BEGIN Supplied material

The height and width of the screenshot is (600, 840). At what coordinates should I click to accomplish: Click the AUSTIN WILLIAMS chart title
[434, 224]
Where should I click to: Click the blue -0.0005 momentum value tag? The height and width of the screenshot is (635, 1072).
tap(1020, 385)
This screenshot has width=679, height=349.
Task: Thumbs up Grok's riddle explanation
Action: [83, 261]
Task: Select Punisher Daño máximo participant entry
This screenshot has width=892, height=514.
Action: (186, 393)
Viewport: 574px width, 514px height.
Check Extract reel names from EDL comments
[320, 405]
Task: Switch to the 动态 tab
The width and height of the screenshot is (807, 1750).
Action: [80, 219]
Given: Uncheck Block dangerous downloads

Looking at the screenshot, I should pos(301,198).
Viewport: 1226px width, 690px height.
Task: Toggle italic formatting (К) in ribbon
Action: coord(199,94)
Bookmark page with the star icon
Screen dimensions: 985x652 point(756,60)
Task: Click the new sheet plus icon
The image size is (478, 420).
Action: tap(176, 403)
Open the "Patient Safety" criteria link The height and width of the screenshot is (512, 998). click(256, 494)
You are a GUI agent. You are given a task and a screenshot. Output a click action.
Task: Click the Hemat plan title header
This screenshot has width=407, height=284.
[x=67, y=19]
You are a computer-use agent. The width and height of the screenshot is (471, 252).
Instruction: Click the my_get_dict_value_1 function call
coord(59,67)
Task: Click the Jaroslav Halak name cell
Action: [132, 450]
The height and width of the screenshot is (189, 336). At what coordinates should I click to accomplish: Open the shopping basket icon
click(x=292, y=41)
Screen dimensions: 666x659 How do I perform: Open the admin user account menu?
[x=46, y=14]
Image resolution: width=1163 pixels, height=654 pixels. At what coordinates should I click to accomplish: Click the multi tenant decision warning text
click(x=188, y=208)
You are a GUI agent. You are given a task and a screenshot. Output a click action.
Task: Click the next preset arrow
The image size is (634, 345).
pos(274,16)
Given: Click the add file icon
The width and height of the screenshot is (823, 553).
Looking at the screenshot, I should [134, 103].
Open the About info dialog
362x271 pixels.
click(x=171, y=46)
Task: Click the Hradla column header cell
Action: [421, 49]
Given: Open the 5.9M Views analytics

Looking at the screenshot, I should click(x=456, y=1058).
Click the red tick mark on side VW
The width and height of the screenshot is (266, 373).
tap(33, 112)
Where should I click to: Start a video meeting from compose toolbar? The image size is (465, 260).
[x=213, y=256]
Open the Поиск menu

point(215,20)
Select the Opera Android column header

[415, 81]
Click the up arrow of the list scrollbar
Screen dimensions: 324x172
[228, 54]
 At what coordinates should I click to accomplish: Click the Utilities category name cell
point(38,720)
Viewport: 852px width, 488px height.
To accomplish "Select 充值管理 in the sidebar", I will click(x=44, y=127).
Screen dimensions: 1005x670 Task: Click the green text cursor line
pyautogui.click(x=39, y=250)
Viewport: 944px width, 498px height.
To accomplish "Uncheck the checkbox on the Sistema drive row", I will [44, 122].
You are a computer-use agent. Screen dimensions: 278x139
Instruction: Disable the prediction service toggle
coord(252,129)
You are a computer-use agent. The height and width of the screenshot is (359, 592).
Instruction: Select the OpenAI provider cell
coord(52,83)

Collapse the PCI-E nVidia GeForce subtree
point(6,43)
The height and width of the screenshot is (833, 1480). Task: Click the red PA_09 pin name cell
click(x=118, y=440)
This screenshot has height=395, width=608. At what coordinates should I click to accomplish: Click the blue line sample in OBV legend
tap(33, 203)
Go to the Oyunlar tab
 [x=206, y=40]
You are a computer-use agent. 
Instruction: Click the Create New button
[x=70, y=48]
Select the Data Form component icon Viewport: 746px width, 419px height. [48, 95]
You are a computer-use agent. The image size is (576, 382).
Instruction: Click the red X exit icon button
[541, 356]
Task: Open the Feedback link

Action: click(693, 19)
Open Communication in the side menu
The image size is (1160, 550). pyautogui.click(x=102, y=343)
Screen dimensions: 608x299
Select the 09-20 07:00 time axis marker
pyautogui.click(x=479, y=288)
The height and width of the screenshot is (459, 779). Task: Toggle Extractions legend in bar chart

END Supplied material

*What you need to do*.
Lay out everything from the line containing "You are a computer-use agent. The image" down to the end of the data as a Markdown table with the columns Row and Line, one numbered row per line and blank lines omitted.

*Written answer*.
| Row | Line |
|---|---|
| 1 | You are a computer-use agent. The image size is (576, 382). |
| 2 | Instruction: Click the red X exit icon button |
| 3 | [541, 356] |
| 4 | Task: Open the Feedback link |
| 5 | Action: click(693, 19) |
| 6 | Open Communication in the side menu |
| 7 | The image size is (1160, 550). pyautogui.click(x=102, y=343) |
| 8 | Screen dimensions: 608x299 |
| 9 | Select the 09-20 07:00 time axis marker |
| 10 | pyautogui.click(x=479, y=288) |
| 11 | The height and width of the screenshot is (459, 779). Task: Toggle Extractions legend in bar chart |